Observations of the [C i] (3P1–3P0) emission toward the massive star-forming region RCW 38: Further evidence for highly-clumped density distribution of the molecular gas

Abstract

Abstract We present observations of the 3P1–3P0 fine-structure line of atomic carbon using the ASTE 10m sub-mm telescope towards RCW 38, the youngest super star cluster in the Milky Way. The detected [C i] emission is compared with the CO J = 1–0 image cube presented in Fukui et al. (2016, ApJ, 820, 26) which has an angular resolution of 40″ (∼0.33 pc). The overall distribution of the [C i] emission in this cluster is similar to that of the 13CO emission. The optical depth of the [C i] emission was found to be τ = 0.1–0.6, suggesting mostly optically thin emission. An empirical conversion factor from the [C i] integrated intensity to the H2 column density was estimated as X[C i]$= 6.3 \times 10 ^{20}\:$cm−2 K−1 km−1 s (for visual extinction: AV ≤ 10 mag) and 1.4 × 1021 cm−2 K−1 km−1 s (for AV of 10–100 mag). The column density ratio of the [C i] to CO (N[C i]$/N_{\rm CO}$) was derived as ∼0.1 for AV of 10–100 mag, which is consistent with that of the Orion cloud presented in Ikeda et al. (2002, ApJ, 571, 560).
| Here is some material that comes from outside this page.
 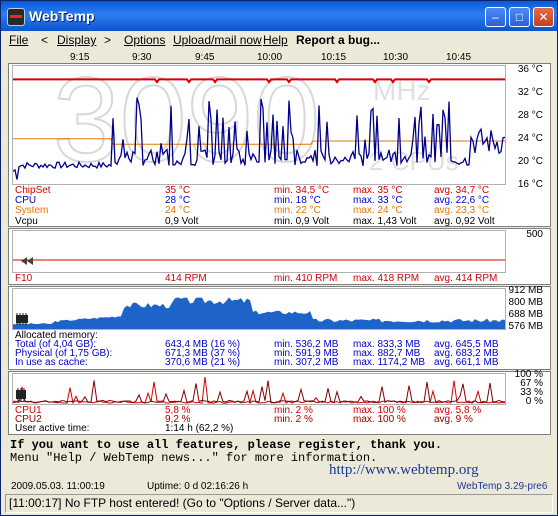 What do you see at coordinates (142, 58) in the screenshot?
I see `time-tick: 9:30` at bounding box center [142, 58].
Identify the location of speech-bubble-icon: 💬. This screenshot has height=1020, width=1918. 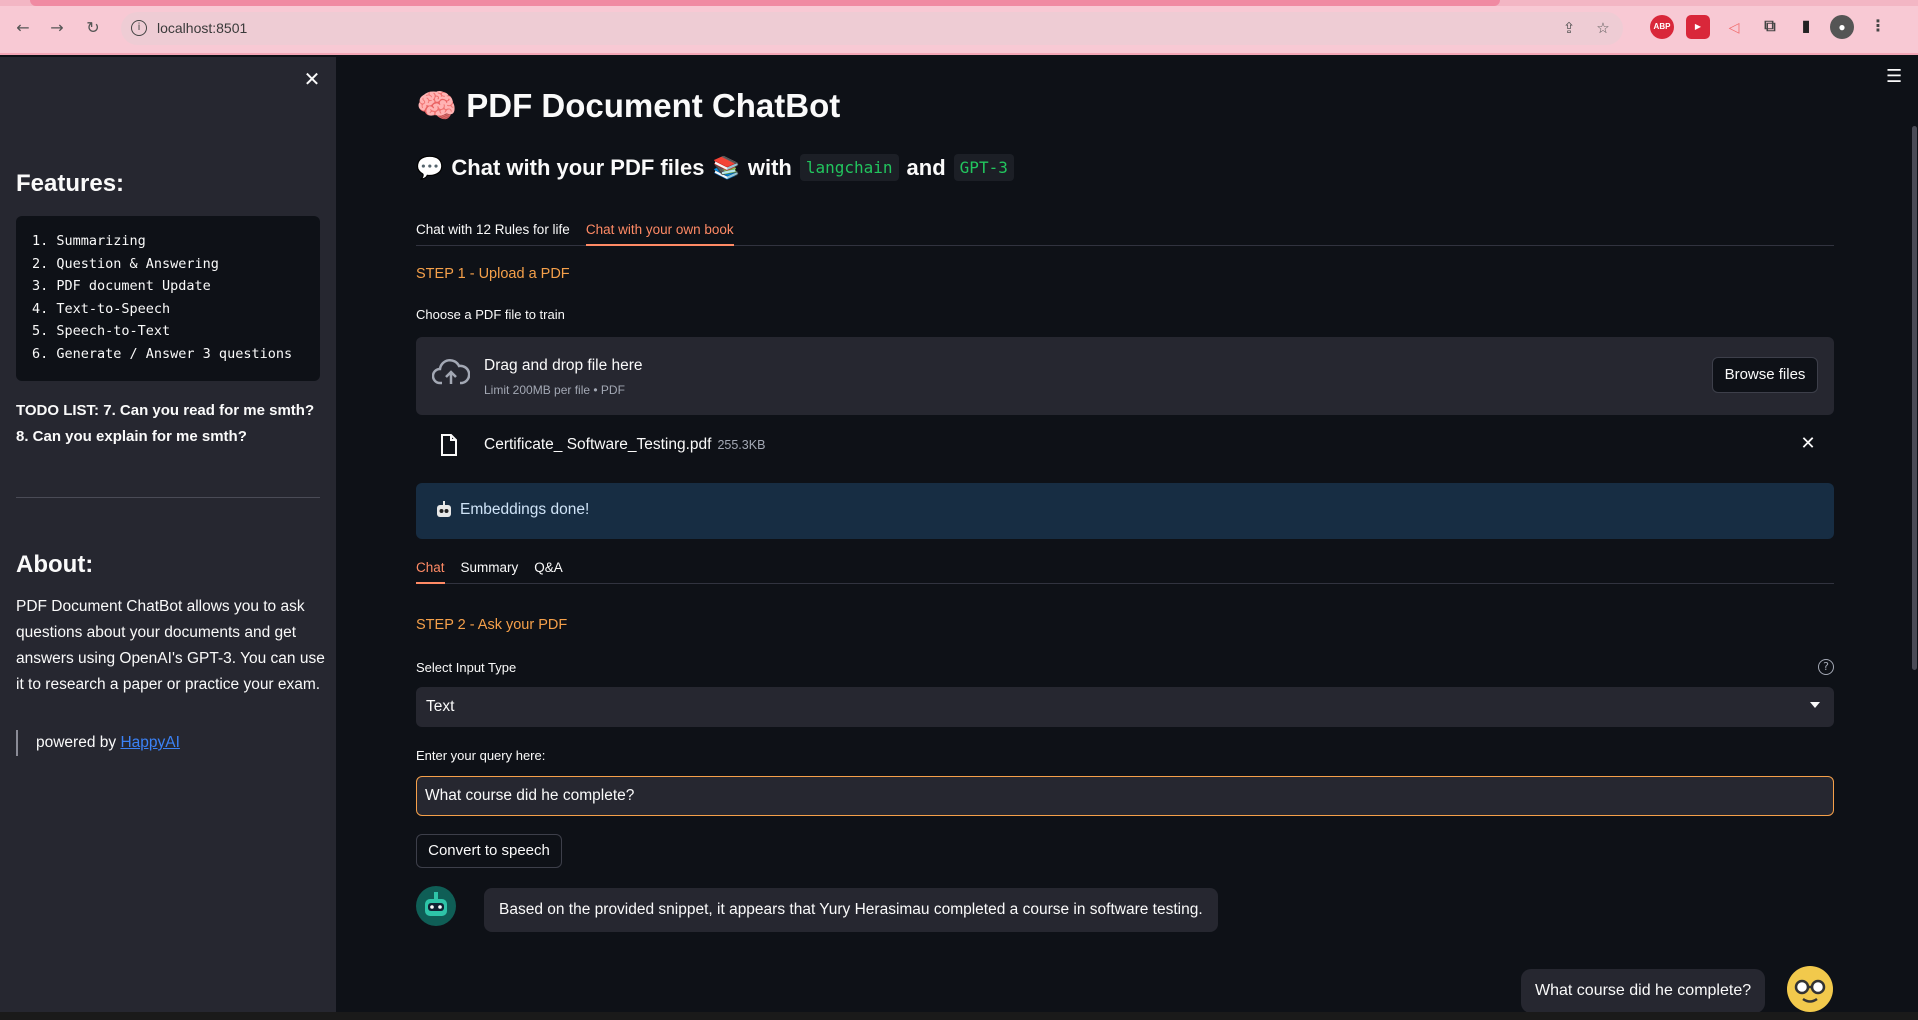
(430, 167).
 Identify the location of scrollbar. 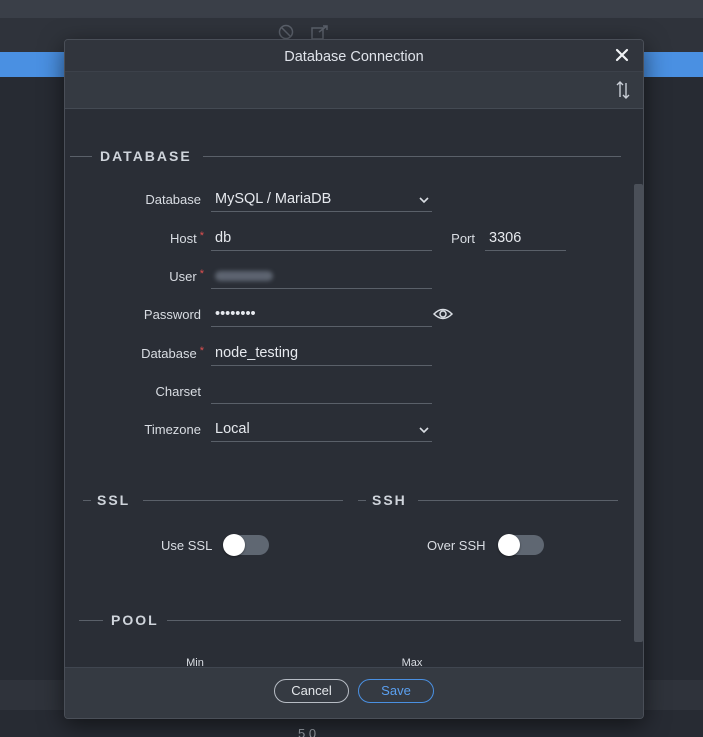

However, our results cover an AV regime of up to 100 mag, which is wider than the coverage found in Orion, which reaches up to ∼60 mag. Such a high [C i]$/$CO ratio in a high-AV region is difficult to explain via the plane-parallel photodissociation region model, which predicts that this ratio is close to 0 due to the heavy shielding of the ultraviolet (UV) radiation. Our results suggest that the molecular gas in this cluster is highly clumpy, allowing deep penetration of UV radiation even at averaged AV values of 100 mag. Recent theoretical works have presented models consistent with such clumped gas distribution with a sub-pc clump size (e.g., Tachihara et al. 2018, arXiv:1811.02224).